Here's a bit of hackyness at the junction of IPython and Jupyter configurations. I may not have this quite right but it works. If someone let's me know if there's a better way to do this, please let me know.
Create the follwing file:
touch ~/.ipython/profile_pyspark/startup/00-pyspark-setup.py

Put the following inside the file:
# Configure the necessary Spark environment
import os
import sys

pyspark_submit_args = os.environ.get("PYSPARK_SUBMIT_ARGS", "")
if not "pyspark-shell" in pyspark_submit_args: pyspark_submit_args += " pyspark-shell"
os.environ["PYSPARK_SUBMIT_ARGS"] = pyspark_submit_args

spark_home = os.environ.get('SPARK_HOME', None)
sys.path.insert(0, spark_home + "/python")

# Add the py4j to the path.
# You may need to change the version number to match your install
sys.path.insert(0, os.path.join(spark_home, 'python/lib/py4j-0.9-src.zip'))

# Initialize PySpark to predefine the SparkContext variable 'sc'
execfile(os.path.join(spark_home, 'python/pyspark/shell.py'))
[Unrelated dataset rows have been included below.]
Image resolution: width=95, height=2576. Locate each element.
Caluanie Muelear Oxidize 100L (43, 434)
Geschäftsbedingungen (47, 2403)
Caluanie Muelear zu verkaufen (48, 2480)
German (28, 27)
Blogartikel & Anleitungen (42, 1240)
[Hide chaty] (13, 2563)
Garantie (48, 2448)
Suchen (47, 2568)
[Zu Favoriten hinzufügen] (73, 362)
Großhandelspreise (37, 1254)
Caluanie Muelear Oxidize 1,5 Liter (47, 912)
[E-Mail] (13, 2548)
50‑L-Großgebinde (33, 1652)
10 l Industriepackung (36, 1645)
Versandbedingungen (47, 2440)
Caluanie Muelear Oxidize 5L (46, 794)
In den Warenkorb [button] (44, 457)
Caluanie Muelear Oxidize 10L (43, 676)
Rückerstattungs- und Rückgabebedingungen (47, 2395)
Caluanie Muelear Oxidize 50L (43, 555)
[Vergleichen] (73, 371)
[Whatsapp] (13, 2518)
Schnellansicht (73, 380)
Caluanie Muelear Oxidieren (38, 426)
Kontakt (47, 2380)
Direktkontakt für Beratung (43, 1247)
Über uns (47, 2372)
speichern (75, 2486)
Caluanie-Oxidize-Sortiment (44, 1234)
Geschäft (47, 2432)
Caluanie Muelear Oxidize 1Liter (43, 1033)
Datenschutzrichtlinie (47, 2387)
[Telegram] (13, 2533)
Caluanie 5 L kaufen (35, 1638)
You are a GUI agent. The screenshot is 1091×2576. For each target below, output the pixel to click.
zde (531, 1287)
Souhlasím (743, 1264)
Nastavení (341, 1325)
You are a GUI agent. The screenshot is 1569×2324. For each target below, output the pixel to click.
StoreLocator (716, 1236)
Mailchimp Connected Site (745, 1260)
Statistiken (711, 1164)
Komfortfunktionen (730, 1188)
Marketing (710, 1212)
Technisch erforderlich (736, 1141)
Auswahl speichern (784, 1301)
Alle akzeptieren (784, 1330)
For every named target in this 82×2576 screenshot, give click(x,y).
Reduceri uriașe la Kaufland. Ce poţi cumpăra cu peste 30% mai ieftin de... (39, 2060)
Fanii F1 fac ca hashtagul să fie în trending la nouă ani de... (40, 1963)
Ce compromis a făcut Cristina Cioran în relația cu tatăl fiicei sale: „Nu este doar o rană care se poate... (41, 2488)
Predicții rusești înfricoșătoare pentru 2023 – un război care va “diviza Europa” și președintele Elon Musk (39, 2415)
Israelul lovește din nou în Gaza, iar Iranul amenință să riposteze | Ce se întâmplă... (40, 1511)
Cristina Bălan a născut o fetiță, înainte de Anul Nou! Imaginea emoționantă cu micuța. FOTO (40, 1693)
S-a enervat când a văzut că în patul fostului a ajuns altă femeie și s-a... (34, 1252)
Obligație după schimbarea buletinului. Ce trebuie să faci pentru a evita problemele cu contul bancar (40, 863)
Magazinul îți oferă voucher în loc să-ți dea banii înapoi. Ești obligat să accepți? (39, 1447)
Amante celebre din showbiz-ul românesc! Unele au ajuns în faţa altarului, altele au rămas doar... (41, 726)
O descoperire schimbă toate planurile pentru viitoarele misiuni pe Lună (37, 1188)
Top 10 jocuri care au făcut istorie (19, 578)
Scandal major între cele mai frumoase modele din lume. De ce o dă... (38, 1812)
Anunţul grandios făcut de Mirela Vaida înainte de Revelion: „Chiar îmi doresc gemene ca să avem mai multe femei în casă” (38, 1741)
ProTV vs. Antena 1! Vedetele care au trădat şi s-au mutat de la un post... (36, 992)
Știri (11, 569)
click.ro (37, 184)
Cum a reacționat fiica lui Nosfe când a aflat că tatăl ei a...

If your version of py4j is different then you need to update accordingly.
Test

Start Jupyter notebook
jupyter notebook

You should see the PySpark kernel show up in the kernel list (upper right drop down where you would normally select Python or another kernel) - select it.
Watch the command line from where you launched the Jupyter notebook - errors will appear here. If all goes well, you should be able to
In [1]: sc
<pyspark.context.SparkContext at 0x10cc4a3d0>
In [2]:

Done!